Excerpted records »

▬▬▬▬▬▬▬▬▬▬

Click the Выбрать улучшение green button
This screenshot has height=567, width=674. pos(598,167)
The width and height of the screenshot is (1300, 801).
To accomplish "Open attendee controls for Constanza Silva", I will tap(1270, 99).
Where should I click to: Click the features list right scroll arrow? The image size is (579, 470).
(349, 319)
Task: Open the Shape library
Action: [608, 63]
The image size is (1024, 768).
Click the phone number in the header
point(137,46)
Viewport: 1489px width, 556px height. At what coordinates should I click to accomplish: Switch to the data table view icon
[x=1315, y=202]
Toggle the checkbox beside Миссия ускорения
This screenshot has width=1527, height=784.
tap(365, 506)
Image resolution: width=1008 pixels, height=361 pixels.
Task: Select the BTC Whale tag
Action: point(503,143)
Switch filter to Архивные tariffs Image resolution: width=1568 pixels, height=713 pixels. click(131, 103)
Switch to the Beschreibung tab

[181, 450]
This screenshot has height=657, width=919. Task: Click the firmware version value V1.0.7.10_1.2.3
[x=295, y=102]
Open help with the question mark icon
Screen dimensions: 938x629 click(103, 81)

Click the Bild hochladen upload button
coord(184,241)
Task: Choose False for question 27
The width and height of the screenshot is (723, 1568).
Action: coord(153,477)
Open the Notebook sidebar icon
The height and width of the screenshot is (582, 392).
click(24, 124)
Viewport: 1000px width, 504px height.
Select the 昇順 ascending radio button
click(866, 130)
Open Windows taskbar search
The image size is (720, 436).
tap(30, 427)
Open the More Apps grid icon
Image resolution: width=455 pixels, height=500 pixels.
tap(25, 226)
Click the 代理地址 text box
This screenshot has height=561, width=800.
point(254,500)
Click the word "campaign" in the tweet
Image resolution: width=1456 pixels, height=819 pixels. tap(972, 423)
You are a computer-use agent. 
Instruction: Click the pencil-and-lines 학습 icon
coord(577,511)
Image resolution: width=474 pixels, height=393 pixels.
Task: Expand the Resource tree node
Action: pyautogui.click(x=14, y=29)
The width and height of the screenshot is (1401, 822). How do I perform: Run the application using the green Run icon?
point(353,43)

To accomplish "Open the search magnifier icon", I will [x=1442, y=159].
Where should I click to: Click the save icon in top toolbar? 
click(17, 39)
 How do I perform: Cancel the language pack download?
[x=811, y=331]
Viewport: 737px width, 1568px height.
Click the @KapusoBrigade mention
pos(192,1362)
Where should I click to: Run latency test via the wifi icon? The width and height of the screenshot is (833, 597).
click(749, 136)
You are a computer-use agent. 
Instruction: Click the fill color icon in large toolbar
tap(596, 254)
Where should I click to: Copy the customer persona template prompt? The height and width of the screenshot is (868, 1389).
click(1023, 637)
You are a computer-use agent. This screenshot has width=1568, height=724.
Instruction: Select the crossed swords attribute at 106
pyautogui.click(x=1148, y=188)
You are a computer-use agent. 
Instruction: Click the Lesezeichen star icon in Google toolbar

▬▬▬▬▬▬▬▬▬▬

The problem »
Extract exactly and only the lines above from the line containing "The width and height of the screenshot is (723, 1568)." through the line containing "Open Windows taskbar search", both end lines included.

Expected output »
The width and height of the screenshot is (723, 1568).
Action: coord(153,477)
Open the Notebook sidebar icon
The height and width of the screenshot is (582, 392).
click(24, 124)
Viewport: 1000px width, 504px height.
Select the 昇順 ascending radio button
click(866, 130)
Open Windows taskbar search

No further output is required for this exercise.